■ **ASSIGNMENT**
Lines with the word "computer" are the ones wanted. Copy each of them from the entries below.

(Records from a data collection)
^^^^^^^^^^^^^^^^

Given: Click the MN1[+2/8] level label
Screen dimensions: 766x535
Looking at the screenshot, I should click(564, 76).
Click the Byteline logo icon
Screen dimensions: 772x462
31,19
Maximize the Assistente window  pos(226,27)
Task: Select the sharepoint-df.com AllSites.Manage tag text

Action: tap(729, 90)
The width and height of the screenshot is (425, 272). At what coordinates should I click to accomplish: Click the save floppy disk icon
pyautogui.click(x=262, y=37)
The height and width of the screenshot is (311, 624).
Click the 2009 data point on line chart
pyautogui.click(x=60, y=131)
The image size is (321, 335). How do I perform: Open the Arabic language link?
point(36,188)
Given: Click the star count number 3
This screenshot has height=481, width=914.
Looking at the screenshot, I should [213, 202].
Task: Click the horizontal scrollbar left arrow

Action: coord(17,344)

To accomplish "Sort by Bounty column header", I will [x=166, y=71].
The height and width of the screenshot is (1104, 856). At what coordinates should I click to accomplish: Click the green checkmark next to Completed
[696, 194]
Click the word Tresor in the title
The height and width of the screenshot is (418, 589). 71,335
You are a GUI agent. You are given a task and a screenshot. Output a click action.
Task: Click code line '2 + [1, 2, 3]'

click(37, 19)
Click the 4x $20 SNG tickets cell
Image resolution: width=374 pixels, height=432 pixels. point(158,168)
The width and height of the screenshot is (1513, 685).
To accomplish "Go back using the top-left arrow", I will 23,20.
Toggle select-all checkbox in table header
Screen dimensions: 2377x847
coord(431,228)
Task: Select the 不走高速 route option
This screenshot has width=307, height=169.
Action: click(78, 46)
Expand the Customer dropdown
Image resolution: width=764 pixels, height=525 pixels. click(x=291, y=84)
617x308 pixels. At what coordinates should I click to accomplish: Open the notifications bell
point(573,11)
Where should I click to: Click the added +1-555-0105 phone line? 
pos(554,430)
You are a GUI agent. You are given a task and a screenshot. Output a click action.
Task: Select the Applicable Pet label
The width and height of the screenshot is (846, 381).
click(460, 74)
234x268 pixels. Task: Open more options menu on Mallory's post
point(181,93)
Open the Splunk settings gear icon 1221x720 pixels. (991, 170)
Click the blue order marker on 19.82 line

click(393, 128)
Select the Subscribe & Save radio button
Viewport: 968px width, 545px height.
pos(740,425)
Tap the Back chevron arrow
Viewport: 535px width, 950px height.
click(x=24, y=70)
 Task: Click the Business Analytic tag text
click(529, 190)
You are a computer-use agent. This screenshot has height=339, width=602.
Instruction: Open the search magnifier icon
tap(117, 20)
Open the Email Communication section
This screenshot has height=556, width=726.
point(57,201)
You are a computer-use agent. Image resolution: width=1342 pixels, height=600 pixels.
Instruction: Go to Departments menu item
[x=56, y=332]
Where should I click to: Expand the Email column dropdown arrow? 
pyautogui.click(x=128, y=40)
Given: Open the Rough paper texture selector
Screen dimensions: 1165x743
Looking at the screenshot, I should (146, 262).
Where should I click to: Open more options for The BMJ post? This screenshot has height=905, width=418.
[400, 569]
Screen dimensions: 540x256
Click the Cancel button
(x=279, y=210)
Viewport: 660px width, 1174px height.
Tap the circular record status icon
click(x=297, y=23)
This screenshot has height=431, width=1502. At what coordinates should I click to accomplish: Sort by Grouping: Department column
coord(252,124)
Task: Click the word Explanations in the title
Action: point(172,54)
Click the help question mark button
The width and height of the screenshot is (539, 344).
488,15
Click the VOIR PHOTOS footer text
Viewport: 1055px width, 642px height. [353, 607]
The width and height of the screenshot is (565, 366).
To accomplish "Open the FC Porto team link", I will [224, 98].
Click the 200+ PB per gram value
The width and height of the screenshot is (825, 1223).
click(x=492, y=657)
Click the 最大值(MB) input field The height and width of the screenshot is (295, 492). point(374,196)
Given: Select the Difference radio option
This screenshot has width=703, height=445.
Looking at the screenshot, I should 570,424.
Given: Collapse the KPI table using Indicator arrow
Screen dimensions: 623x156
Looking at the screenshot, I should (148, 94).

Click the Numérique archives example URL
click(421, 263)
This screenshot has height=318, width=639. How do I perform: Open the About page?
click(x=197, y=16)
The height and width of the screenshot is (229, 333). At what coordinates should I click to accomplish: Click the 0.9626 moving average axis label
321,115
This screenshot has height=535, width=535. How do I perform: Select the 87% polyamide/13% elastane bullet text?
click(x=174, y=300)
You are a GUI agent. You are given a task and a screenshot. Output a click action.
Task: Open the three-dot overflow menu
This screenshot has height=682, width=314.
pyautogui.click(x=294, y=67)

^^^^^^^^^^^^^^^^

■ **ANSWER FOR THE TASK**
You are a computer-use agent. This screenshot has height=339, width=602.
You are a computer-use agent. Image resolution: width=1342 pixels, height=600 pixels.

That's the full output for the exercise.